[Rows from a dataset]
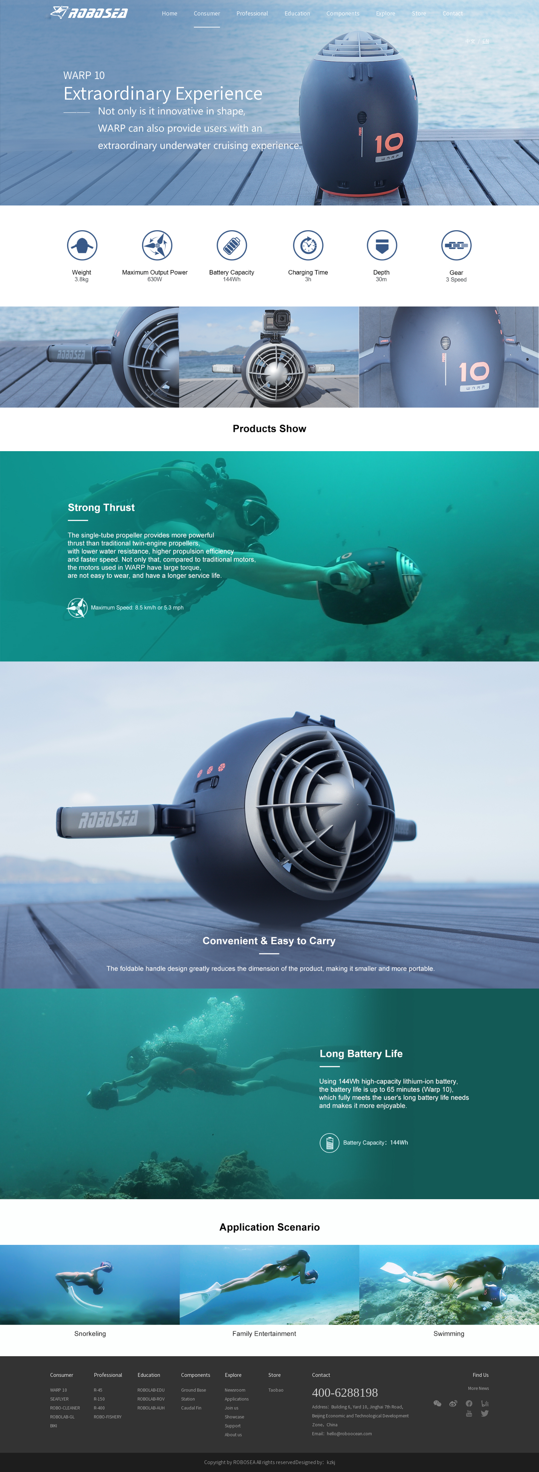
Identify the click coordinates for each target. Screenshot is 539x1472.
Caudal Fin (191, 1408)
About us (233, 1434)
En (485, 41)
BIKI (53, 1426)
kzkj (331, 1462)
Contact (453, 13)
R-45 (98, 1390)
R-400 (99, 1408)
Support (233, 1426)
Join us (231, 1408)
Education (297, 13)
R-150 (99, 1399)
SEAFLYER (59, 1399)
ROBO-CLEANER (65, 1408)
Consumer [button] (207, 13)
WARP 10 (58, 1390)
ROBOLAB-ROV (151, 1399)
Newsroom (235, 1390)
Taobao (276, 1390)
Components (343, 13)
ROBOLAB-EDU (151, 1390)
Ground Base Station (193, 1394)
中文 (470, 41)
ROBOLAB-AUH (151, 1408)
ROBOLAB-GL (62, 1417)
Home (169, 13)
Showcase (234, 1417)
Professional (252, 13)
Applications (237, 1399)
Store (419, 13)
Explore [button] (385, 13)
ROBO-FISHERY (108, 1417)
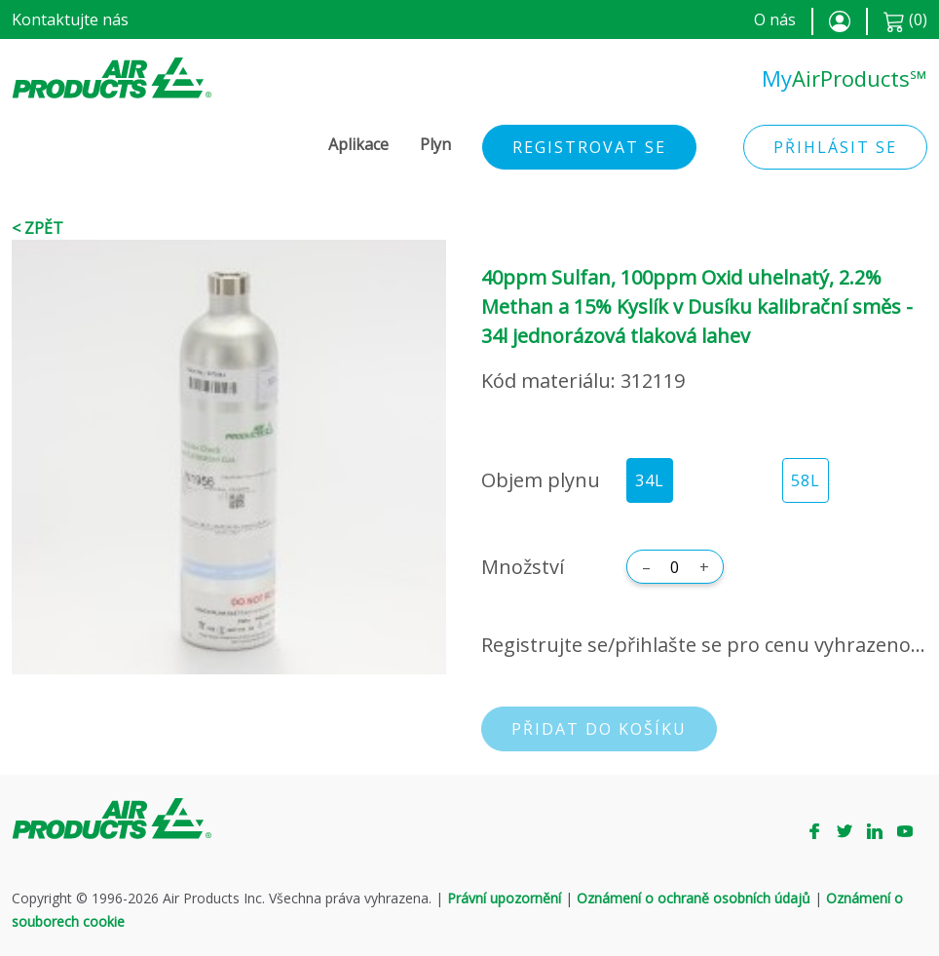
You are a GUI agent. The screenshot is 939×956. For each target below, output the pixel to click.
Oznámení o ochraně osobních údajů (693, 898)
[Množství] (675, 567)
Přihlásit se (835, 147)
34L (649, 480)
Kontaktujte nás (70, 19)
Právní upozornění (504, 898)
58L (805, 480)
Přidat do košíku (599, 729)
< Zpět (37, 228)
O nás (775, 19)
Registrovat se (589, 147)
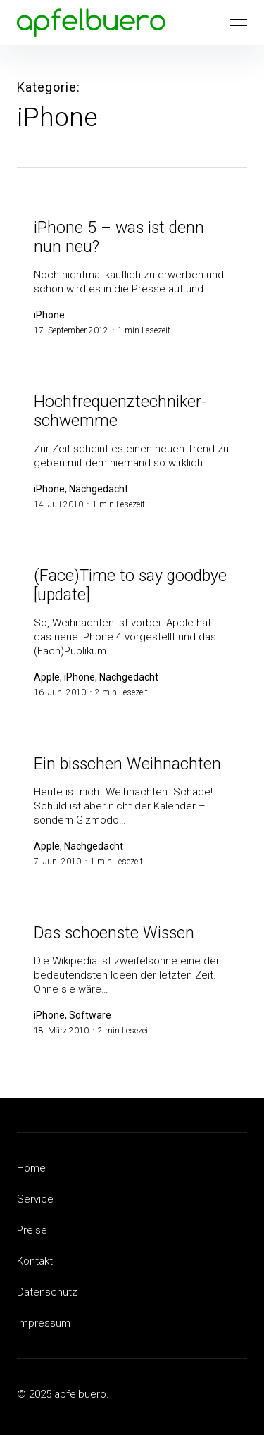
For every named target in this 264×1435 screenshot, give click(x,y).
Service (35, 1199)
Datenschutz (47, 1292)
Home (31, 1168)
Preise (32, 1230)
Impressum (43, 1323)
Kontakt (35, 1261)
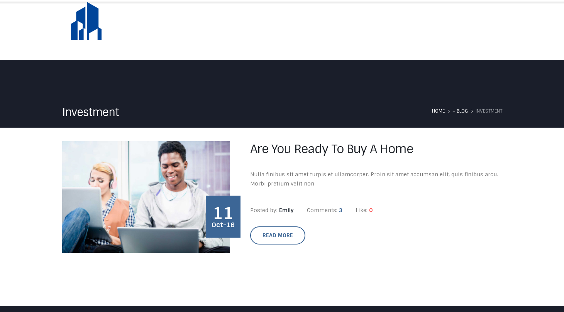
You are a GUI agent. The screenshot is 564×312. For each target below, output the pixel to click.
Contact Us (484, 31)
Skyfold (352, 31)
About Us (314, 31)
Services (390, 31)
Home (279, 31)
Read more (278, 235)
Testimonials (435, 31)
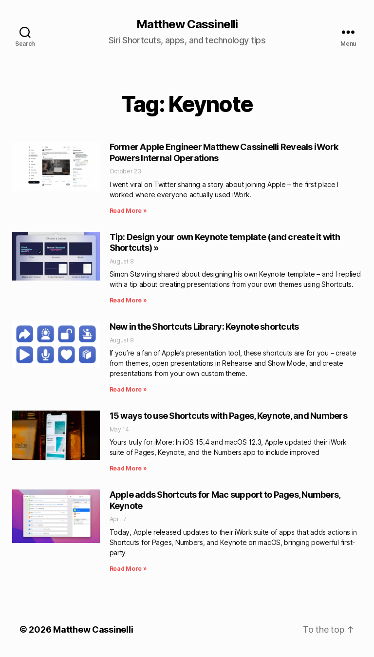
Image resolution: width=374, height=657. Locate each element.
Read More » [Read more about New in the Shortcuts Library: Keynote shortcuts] (128, 389)
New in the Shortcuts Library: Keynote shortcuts (204, 326)
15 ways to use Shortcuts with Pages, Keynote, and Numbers (228, 416)
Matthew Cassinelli (186, 24)
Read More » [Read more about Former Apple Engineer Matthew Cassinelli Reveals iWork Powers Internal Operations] (128, 210)
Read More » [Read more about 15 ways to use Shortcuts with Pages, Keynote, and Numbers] (128, 468)
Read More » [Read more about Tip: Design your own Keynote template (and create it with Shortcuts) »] (128, 300)
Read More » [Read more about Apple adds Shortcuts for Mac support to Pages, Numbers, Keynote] (128, 568)
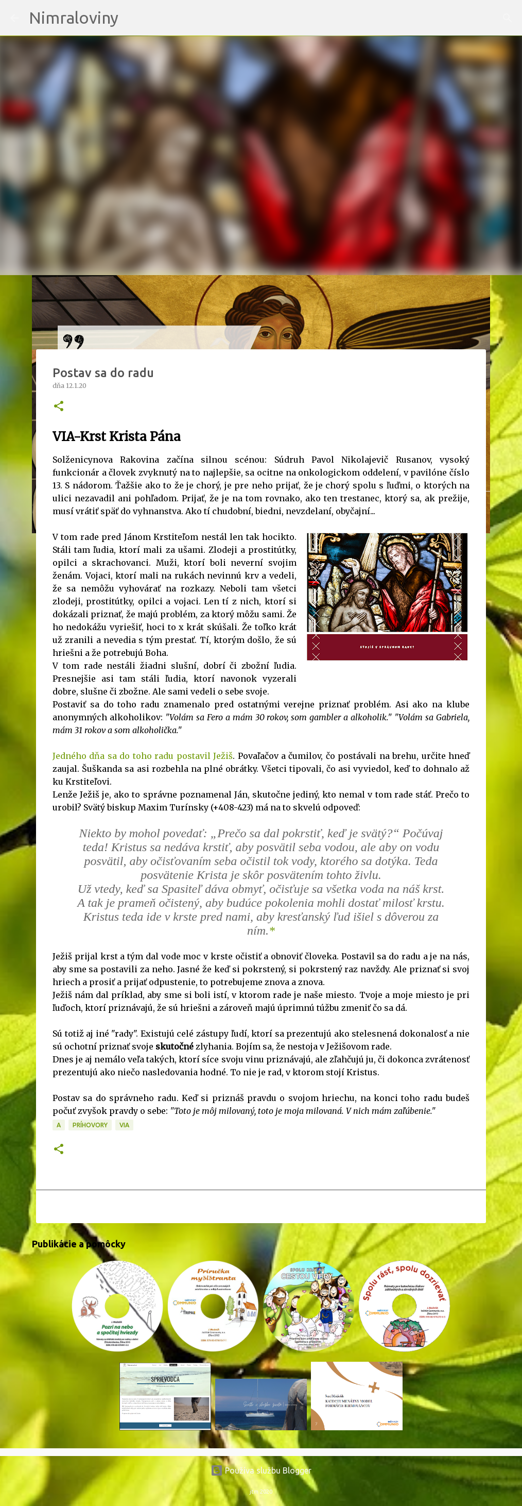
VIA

Instruction: Turn every line of the records above into a JSON list of strings, one string per line, skipping blank lines. Leave the picture lines out.

The output:
[
  "Identify the click coordinates for each target. Screenshot is 539x1472.",
  "Caudal Fin (191, 1408)",
  "About us (233, 1434)",
  "En (485, 41)",
  "BIKI (53, 1426)",
  "kzkj (331, 1462)",
  "Contact (453, 13)",
  "R-45 (98, 1390)",
  "R-400 (99, 1408)",
  "Support (233, 1426)",
  "Join us (231, 1408)",
  "Education (297, 13)",
  "R-150 (99, 1399)",
  "SEAFLYER (59, 1399)",
  "ROBO-CLEANER (65, 1408)",
  "Consumer [button] (207, 13)",
  "WARP 10 (58, 1390)",
  "ROBOLAB-ROV (151, 1399)",
  "Newsroom (235, 1390)",
  "Taobao (276, 1390)",
  "Components (343, 13)",
  "ROBOLAB-EDU (151, 1390)",
  "Ground Base Station (193, 1394)",
  "中文 (470, 41)",
  "ROBOLAB-AUH (151, 1408)",
  "ROBOLAB-GL (62, 1417)",
  "Home (169, 13)",
  "Showcase (234, 1417)",
  "Professional (252, 13)",
  "Applications (237, 1399)",
  "Store (419, 13)",
  "Explore [button] (385, 13)",
  "ROBO-FISHERY (108, 1417)",
  "You are a GUI agent. The screenshot is 939×956. For each target below, output the pixel to click.",
  "Oznámení o ochraně osobních údajů (693, 898)",
  "[Množství] (675, 567)",
  "Přihlásit se (835, 147)",
  "34L (649, 480)",
  "Kontaktujte nás (70, 19)",
  "Právní upozornění (504, 898)",
  "58L (805, 480)",
  "Přidat do košíku (599, 729)",
  "< Zpět (37, 228)",
  "O nás (775, 19)",
  "Registrovat se (589, 147)",
  "For every named target in this 264×1435 screenshot, give click(x,y).",
  "Service (35, 1199)",
  "Datenschutz (47, 1292)",
  "Home (31, 1168)",
  "Preise (32, 1230)",
  "Impressum (43, 1323)",
  "Kontakt (35, 1261)",
  "You are a GUI agent. The screenshot is 564×312. For each target below, output the pixel to click.",
  "Contact Us (484, 31)",
  "Skyfold (352, 31)",
  "About Us (314, 31)",
  "Services (390, 31)",
  "Home (279, 31)",
  "Read more (278, 235)",
  "Testimonials (435, 31)",
  "Image resolution: width=374, height=657. Locate each element.",
  "Read More » [Read more about New in the Shortcuts Library: Keynote shortcuts] (128, 389)",
  "New in the Shortcuts Library: Keynote shortcuts (204, 326)",
  "15 ways to use Shortcuts with Pages, Keynote, and Numbers (228, 416)",
  "Matthew Cassinelli (186, 24)",
  "Read More » [Read more about Former Apple Engineer Matthew Cassinelli Reveals iWork Powers Internal Operations] (128, 210)",
  "Read More » [Read more about 15 ways to use Shortcuts with Pages, Keynote, and Numbers] (128, 468)",
  "Read More » [Read more about Tip: Design your own Keynote template (and create it with Shortcuts) »] (128, 300)",
  "Read More » [Read more about Apple adds Shortcuts for Mac support to Pages, Numbers, Keynote] (128, 568)",
  "VIA"
]